Friday, July 03, 2015

IMF’s Latest Debt Sustainability Analysis for Greece

Are the IMF and the Greek government finally on the same side? The Greek government claims that the latest Draft Debt SustainabilityAnalysis (June 26, 2015) supports the government’s position. In reality, it does not.

My observations from the report:

First, the two sides continue to hold fundamentally different views on what is sustainable. The IMF believes that the debt trajectory that was agreed to in November 2012 was sustainable and that it only recently became unsustainable. Finance Minister Varoufakis disagrees with this premise and has always held that Greece’s debt has been unsustainable since 2010.

Second, the IMF did not call for a 30% haircut on Greece’s debt. Rather, the IMF noted that, “Using the thresholds agreed in November 2012, a haircut that yields a reduction in debt of over 30 percent of GDP would be required to meet the November 2012 debt targets.” In other words, the IMF is only referring to what it takes to bring us back to where we were in 2012. Plus, the only explicit reference to a reduction in debt is to the Greek Loan Facility (€53 billion)—meaning the European loans! So the IMF says yes to a possible haircut as long as it is someone else’s money. 

Third, the IMF believes that sustainability will come from primary surpluses (aka “austerity”) and from further reforms, including privatizations. SYRIZA would struggle to implement the reforms endorsed by the IMF and has consistently repudiated a 3.5% of GDP surplus (the IMF baseline); as such, their view on how the debt will evolve will remain irreconcilable.

Fourth, the IMF believes that the debt-to-GDP ratio is meaningless for a country with Greece’s debt profile. As such, it focuses on debt concessions that affect the real value of debt, but not the nominal value (prolonging maturities and extending the grace period). This, again, clashes with SYRIZA’s view that seems to focus on nominal debt (the actual amount of debt).

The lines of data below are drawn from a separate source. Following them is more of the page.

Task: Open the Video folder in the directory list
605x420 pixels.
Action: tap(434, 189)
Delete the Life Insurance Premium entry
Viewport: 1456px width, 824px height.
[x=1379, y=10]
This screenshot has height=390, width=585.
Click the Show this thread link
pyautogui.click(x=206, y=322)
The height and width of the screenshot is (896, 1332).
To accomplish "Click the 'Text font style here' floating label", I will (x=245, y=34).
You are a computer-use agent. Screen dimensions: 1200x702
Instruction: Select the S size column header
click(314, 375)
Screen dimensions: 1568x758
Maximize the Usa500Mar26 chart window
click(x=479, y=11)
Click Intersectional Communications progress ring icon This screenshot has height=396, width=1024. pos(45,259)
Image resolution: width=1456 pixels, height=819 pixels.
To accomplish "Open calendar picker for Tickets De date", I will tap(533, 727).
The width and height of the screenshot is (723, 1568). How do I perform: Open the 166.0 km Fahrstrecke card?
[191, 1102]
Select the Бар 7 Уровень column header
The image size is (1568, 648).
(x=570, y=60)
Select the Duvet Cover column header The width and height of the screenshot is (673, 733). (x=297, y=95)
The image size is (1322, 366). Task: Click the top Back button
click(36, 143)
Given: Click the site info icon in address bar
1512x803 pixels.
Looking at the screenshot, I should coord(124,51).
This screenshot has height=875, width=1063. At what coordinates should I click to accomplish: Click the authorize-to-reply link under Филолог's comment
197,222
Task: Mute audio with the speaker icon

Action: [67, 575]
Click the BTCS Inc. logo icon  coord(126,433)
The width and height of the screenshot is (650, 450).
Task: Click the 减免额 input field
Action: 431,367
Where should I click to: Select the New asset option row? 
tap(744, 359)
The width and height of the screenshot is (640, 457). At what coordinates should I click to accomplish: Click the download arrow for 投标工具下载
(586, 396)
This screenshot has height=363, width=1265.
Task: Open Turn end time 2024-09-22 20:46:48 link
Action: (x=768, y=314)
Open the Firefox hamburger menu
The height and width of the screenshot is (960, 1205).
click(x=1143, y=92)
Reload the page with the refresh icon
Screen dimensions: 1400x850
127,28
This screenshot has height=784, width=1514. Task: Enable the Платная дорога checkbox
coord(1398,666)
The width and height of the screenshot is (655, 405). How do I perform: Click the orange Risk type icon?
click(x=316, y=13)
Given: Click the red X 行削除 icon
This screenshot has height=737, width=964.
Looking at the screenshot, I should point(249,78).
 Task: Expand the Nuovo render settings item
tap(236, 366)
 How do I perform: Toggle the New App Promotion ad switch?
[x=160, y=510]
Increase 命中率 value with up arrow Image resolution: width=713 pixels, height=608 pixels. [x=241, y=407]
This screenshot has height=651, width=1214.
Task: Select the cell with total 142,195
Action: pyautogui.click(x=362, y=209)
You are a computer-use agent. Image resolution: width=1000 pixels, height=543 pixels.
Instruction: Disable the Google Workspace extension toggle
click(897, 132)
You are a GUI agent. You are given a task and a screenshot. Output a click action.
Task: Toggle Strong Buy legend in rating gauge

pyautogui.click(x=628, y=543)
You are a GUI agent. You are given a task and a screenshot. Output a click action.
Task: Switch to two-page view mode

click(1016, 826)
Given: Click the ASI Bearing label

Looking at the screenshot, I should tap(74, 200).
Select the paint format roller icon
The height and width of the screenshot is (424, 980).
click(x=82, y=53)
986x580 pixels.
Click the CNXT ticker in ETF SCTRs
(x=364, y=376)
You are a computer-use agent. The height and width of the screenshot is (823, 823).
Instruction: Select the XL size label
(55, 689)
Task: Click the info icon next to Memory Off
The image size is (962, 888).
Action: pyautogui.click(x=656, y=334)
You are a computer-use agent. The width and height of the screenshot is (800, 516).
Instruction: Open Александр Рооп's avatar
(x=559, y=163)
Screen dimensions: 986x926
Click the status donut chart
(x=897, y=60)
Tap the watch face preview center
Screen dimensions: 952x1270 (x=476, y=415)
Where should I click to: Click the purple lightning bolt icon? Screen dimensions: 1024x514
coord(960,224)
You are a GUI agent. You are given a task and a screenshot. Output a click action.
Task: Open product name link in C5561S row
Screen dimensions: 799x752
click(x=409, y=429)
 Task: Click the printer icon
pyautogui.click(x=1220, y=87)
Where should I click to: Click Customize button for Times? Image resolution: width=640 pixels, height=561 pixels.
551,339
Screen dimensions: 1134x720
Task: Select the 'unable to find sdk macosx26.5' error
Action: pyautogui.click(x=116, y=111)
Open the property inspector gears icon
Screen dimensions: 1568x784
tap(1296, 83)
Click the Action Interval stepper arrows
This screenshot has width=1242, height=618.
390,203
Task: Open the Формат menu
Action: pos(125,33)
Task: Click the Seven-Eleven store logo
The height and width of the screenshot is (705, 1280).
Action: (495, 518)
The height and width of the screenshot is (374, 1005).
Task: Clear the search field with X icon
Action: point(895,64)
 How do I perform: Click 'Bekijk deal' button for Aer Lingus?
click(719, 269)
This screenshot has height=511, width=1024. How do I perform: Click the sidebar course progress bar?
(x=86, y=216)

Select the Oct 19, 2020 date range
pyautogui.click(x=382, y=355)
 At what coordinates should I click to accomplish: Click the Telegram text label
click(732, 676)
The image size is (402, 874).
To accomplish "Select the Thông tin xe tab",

Firth, the IMF estimates that Greece needs €51.9 billion to cover its financing needs from October 2015 to December 2018. This assumes that Greece would raise €2 billion from privatizations and €9.4 billion from primary surpluses (1, 2, 3, 3.5 percent of GDP for 2015, 2016, 2017, and 2018). In other words, the IMF assumes more “austerity,” more reforms, more privatizations, and a third memorandum. Prime Minister Alexis Tsipras understands this but not publicly (he rarely references his own requests for new loans).

Sixth, the IMF argues that the exceptions it made to its sustainability analysis in the past are no longer valid because the debt is now held by the official, not the private sector. In other words, there is no longer a rationale for throwing good money after bad just to save the rest of the world. This is probably a view that SYRIZA shares, although as noted above, the IMF has not made a public wink towards accepting losses on its own loans.

Seventh, the IMF deems that concessions (longer maturities and extended grace periods), more plausible assumptions, and the debt relief that has been promised to Greece since 2012, would make debt sustainable with high certainty. By itself, this would imply that no “haircut” is needed—only extensions in existing debt. However, the IMF notes that if there is father fiscal relief (lower primary surpluses), then Greece would need more aid and a greater haircut (as noted above, they specify the European loans).

In short: two different views on what is sustainable and how to get there; a tacit recognition of the need for a third memorandum, more reforms, more austerity, and concessions; and a nod towards a haircut as long as it is someone else’s money. Not quite a consensus.